## Task item
Could you copy the lines below exactly, leaving none out?
:: Data for this exercise
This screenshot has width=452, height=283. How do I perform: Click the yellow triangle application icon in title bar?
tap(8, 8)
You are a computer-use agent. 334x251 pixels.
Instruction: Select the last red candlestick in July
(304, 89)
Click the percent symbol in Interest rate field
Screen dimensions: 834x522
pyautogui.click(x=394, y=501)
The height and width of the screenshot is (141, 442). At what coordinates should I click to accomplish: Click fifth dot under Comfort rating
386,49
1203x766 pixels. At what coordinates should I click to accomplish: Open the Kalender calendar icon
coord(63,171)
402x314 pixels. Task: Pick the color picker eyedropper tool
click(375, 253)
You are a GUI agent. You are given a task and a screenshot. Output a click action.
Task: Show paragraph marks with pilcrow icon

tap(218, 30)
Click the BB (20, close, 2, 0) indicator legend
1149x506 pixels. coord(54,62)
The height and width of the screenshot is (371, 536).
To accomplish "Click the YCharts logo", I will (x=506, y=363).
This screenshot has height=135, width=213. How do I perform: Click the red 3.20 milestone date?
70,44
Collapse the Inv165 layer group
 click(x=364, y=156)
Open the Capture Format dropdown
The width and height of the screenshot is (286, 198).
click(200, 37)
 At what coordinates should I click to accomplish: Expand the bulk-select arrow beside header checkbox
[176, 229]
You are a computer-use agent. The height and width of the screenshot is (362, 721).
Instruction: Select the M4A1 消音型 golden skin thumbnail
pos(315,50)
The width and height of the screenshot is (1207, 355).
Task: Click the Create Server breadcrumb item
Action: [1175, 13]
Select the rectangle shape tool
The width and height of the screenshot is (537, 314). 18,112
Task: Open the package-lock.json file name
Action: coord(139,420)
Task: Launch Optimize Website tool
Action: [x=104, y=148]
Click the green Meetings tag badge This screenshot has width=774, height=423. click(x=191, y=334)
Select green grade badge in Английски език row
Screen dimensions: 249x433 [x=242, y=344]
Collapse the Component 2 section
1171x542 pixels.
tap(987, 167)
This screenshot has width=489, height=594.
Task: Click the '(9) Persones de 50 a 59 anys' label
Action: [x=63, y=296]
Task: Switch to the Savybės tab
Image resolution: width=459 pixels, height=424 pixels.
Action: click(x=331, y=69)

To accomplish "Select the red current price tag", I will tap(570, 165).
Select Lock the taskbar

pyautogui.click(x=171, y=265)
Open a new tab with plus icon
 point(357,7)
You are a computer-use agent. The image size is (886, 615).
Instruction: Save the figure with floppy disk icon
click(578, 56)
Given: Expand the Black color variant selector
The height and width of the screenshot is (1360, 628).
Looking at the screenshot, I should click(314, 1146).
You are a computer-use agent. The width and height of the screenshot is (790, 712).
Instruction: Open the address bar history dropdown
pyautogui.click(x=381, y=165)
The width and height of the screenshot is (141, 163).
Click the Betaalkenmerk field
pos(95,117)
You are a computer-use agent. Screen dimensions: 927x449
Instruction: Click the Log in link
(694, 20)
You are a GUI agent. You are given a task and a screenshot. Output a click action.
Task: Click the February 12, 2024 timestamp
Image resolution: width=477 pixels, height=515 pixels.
::::
## Response below
This screenshot has width=452, height=283. How do I perform: Click the yellow triangle application icon in title bar?
tap(8, 8)
You are a computer-use agent. 334x251 pixels.
Instruction: Select the last red candlestick in July
(304, 89)
Click the percent symbol in Interest rate field
Screen dimensions: 834x522
pyautogui.click(x=394, y=501)
The height and width of the screenshot is (141, 442). At what coordinates should I click to accomplish: Click fifth dot under Comfort rating
386,49
1203x766 pixels. At what coordinates should I click to accomplish: Open the Kalender calendar icon
coord(63,171)
402x314 pixels. Task: Pick the color picker eyedropper tool
click(375, 253)
You are a GUI agent. You are given a task and a screenshot. Output a click action.
Task: Show paragraph marks with pilcrow icon

tap(218, 30)
Click the BB (20, close, 2, 0) indicator legend
1149x506 pixels. coord(54,62)
The height and width of the screenshot is (371, 536).
To accomplish "Click the YCharts logo", I will (x=506, y=363).
This screenshot has height=135, width=213. How do I perform: Click the red 3.20 milestone date?
70,44
Collapse the Inv165 layer group
 click(x=364, y=156)
Open the Capture Format dropdown
The width and height of the screenshot is (286, 198).
click(200, 37)
 At what coordinates should I click to accomplish: Expand the bulk-select arrow beside header checkbox
[176, 229]
You are a computer-use agent. The height and width of the screenshot is (362, 721).
Instruction: Select the M4A1 消音型 golden skin thumbnail
pos(315,50)
The width and height of the screenshot is (1207, 355).
Task: Click the Create Server breadcrumb item
Action: [1175, 13]
Select the rectangle shape tool
The width and height of the screenshot is (537, 314). 18,112
Task: Open the package-lock.json file name
Action: coord(139,420)
Task: Launch Optimize Website tool
Action: [x=104, y=148]
Click the green Meetings tag badge This screenshot has width=774, height=423. click(x=191, y=334)
Select green grade badge in Английски език row
Screen dimensions: 249x433 [x=242, y=344]
Collapse the Component 2 section
1171x542 pixels.
tap(987, 167)
This screenshot has width=489, height=594.
Task: Click the '(9) Persones de 50 a 59 anys' label
Action: [x=63, y=296]
Task: Switch to the Savybės tab
Image resolution: width=459 pixels, height=424 pixels.
Action: click(x=331, y=69)

To accomplish "Select the red current price tag", I will tap(570, 165).
Select Lock the taskbar

pyautogui.click(x=171, y=265)
Open a new tab with plus icon
 point(357,7)
You are a computer-use agent. The image size is (886, 615).
Instruction: Save the figure with floppy disk icon
click(578, 56)
Given: Expand the Black color variant selector
The height and width of the screenshot is (1360, 628).
Looking at the screenshot, I should click(314, 1146).
You are a computer-use agent. The width and height of the screenshot is (790, 712).
Instruction: Open the address bar history dropdown
pyautogui.click(x=381, y=165)
The width and height of the screenshot is (141, 163).
Click the Betaalkenmerk field
pos(95,117)
You are a computer-use agent. Screen dimensions: 927x449
Instruction: Click the Log in link
(694, 20)
You are a GUI agent. You are given a task and a screenshot. Output a click action.
Task: Click the February 12, 2024 timestamp
Image resolution: width=477 pixels, height=515 pixels.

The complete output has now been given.